Flood fill on the other had has a tendency to fill the entire grid/maze. Because of the lack of a heuristic function, the algorithm traverses the entire grid/maze by default and picks a narrow path only when the situation demands. Because of the lack of heuristic function, the cost computations are cheap. Since there is no priority cue to pick a candidate cell like A*, all the cells in the open-set can be used without comparison and this is much faster. However, there is a downside - memory fluctuations. A*'s heuristic function and priority cue prevents a huge number of cells to be added to the open-set at any given time and discarded at any given time. So, A* algorithm doesn't have massive memory fluctuations. However, Floodfill will have massive memory fluctuations.
awrhhhhh!!! Good stuffs... Thank you man!
great video
How to code this?
This method is Awesome, thanks a lot dude!!
BR
Isnt this what backtracking algorithm does?

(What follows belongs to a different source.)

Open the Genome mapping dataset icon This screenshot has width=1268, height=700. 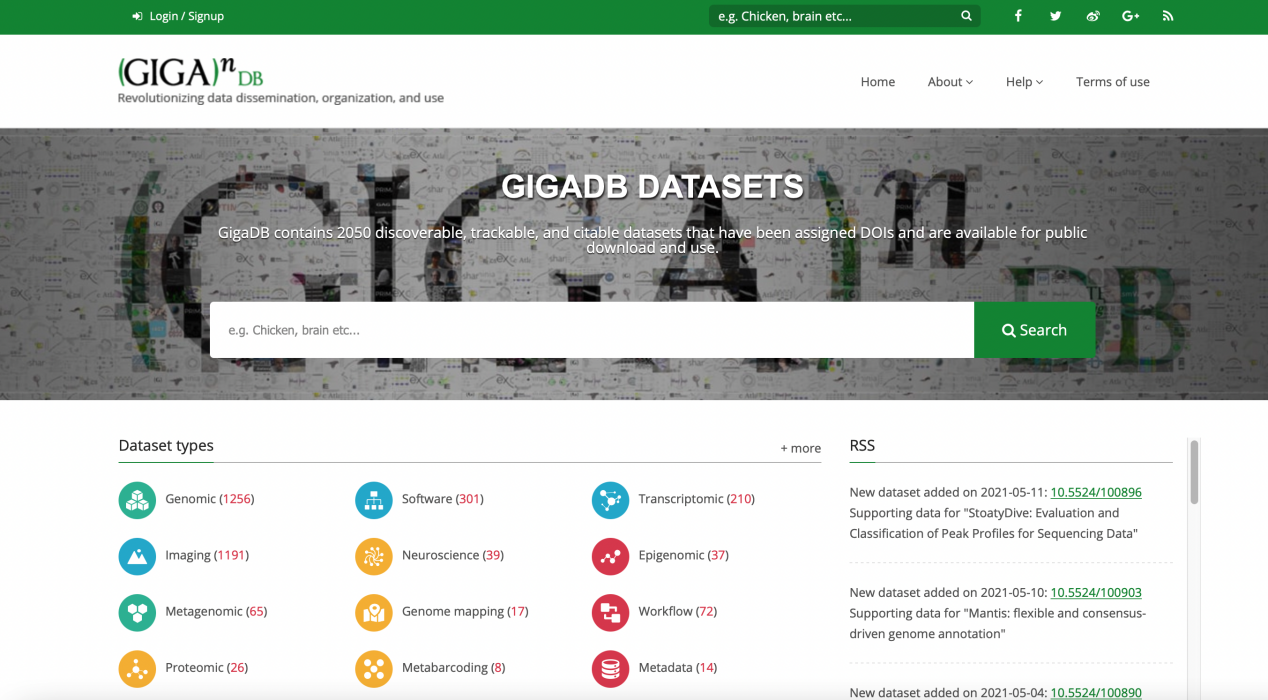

Isn't this just the breadth-first search algorithm?
I think so. The trick is to apply BFS starting from the destination so that you know what is the distance between each node to the destination.
You can also apply BFS from the starting position but you need to find the path backward (from destination back to the starting position)
Breadth first search does it slightly different. It creates a path as it goes along, but it doesn't go to nodes it has already visited in another path. This gives the path with the shortest amount of nodes.
how do u program this?
th-cam.com/video/feZei9FDBjs/w-d-xo.htmlsi=vj7d3MKeJszkRcJQ
good video nice explanation again
good , well explained ......
What software are you using?
Good explanation! One correction, that's not a flood fill but the A* Pathfinding algorithm. It's the best algorithm you could use to solve a problem of this nature
excellent
very nice.... thanks
Genius stuff, subd
THiS is not dp, this is BFS in tabulation,
THANKYOU!!!!
thanx allot
nice
U easily mark from end but robot do from beginning, confused!?
This doesn't matter, as you already know the map and the starting position and goal. All you want to find is a path to the goal.
This was pretty useless. If you do t know something why wasting others time?